Task objective: If a line in the records below contains "computer", copy that line.

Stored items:
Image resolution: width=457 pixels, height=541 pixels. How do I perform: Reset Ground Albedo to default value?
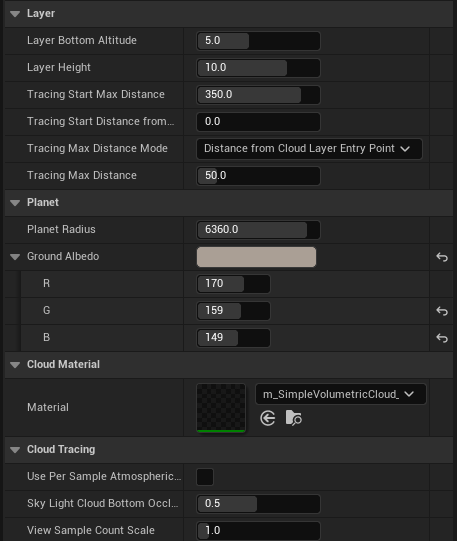[x=442, y=257]
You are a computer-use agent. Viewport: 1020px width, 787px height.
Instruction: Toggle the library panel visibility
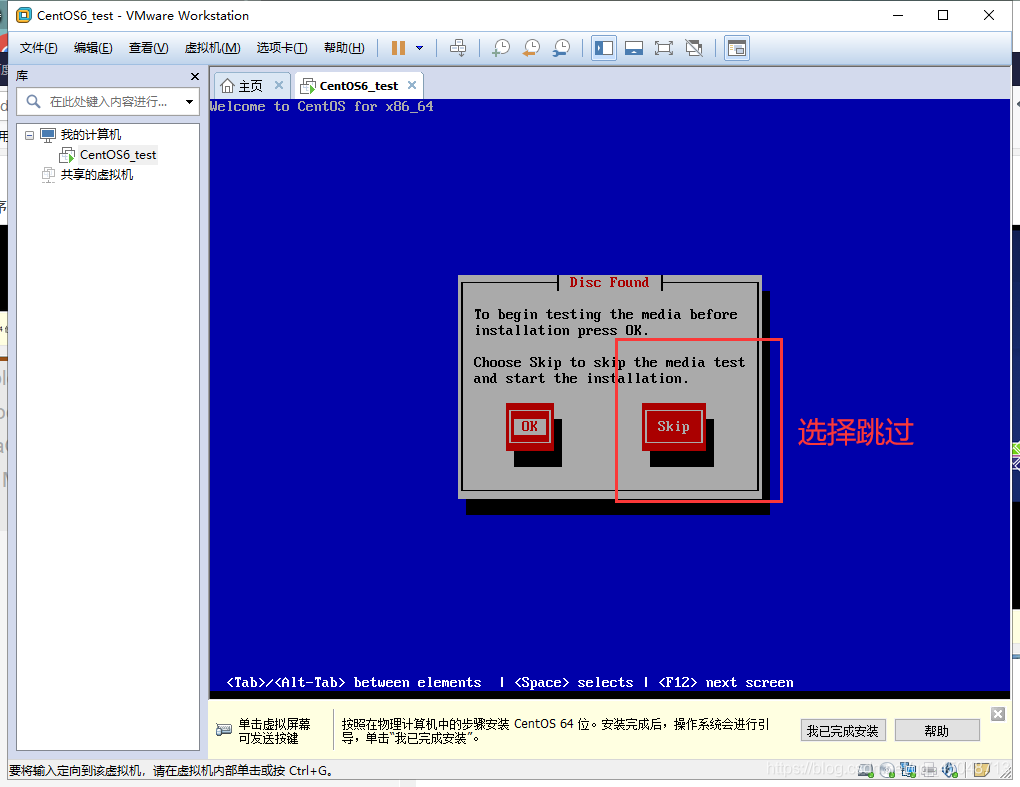coord(604,47)
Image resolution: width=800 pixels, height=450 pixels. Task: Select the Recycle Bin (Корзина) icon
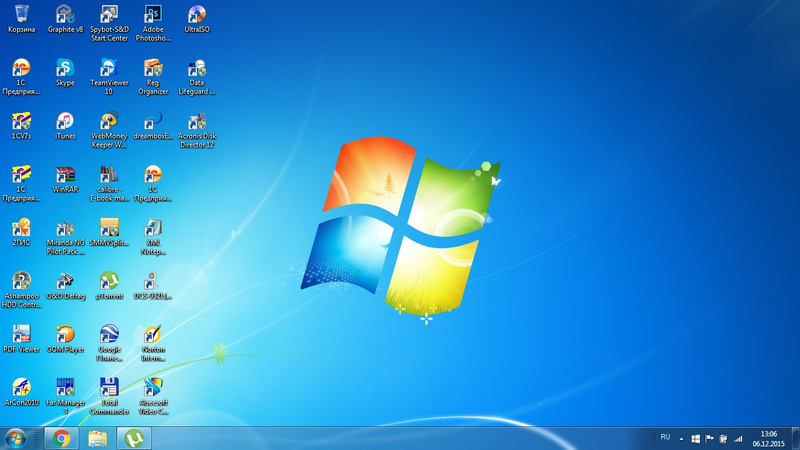(21, 15)
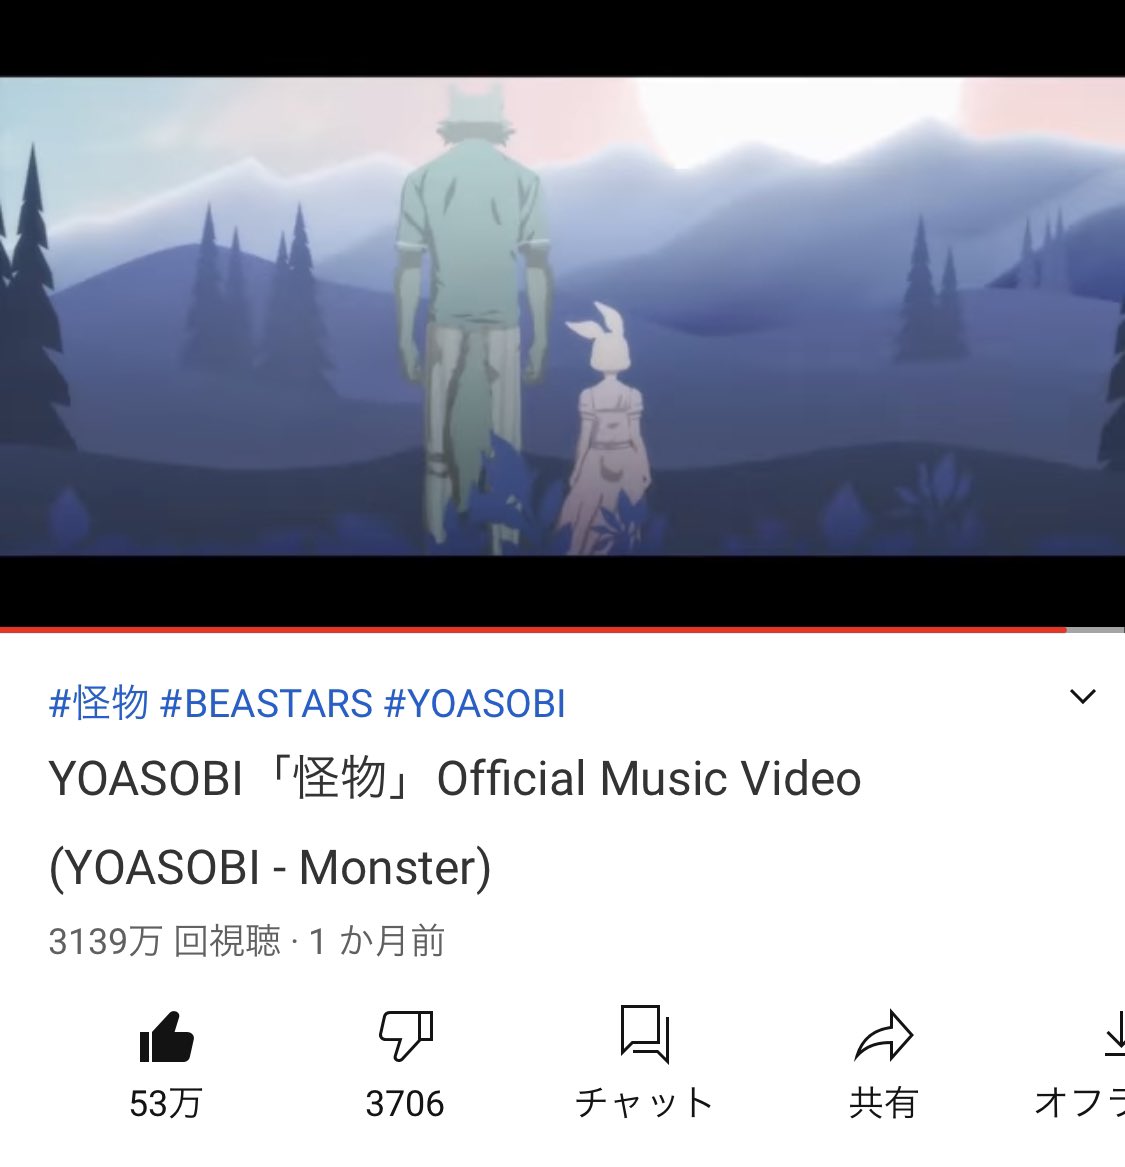Tap the offline download arrow icon
Screen dimensions: 1125x1167
(x=1115, y=1034)
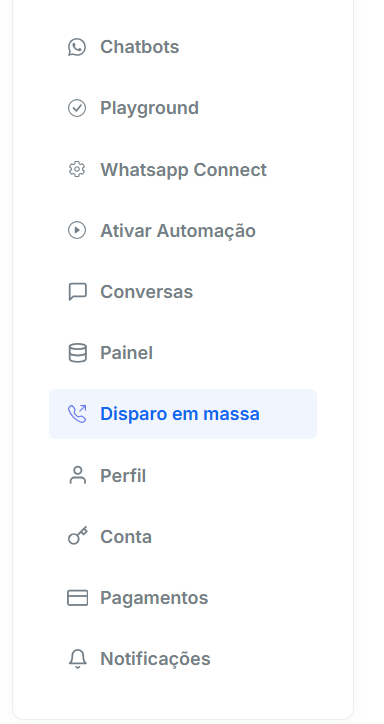The image size is (384, 724).
Task: Click the play circle icon for Ativar Automação
Action: point(77,230)
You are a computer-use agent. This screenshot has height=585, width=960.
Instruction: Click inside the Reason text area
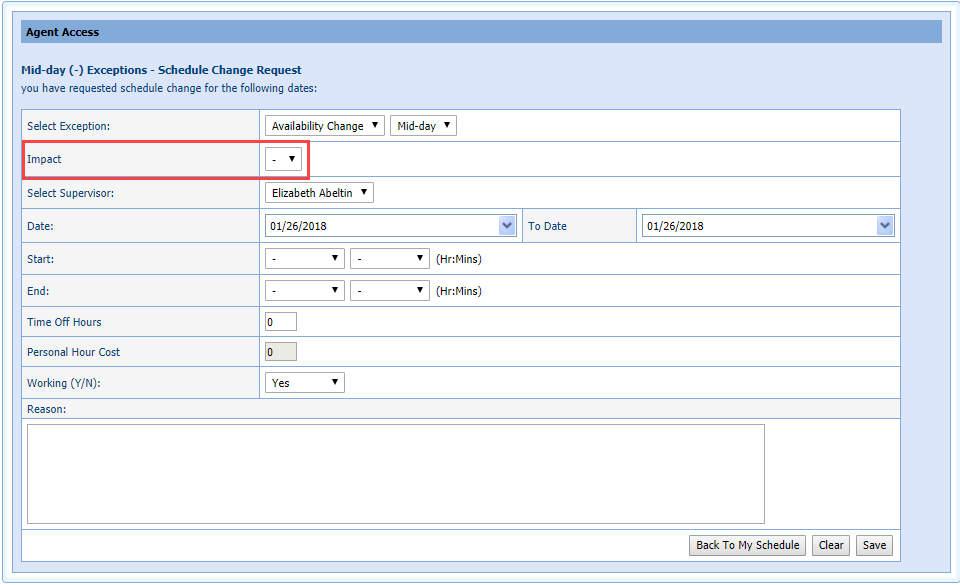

Exercise output:
You are a computer-use agent. Viewport: 1020px width, 787px height.
You are a computer-use agent. This screenshot has height=585, width=960.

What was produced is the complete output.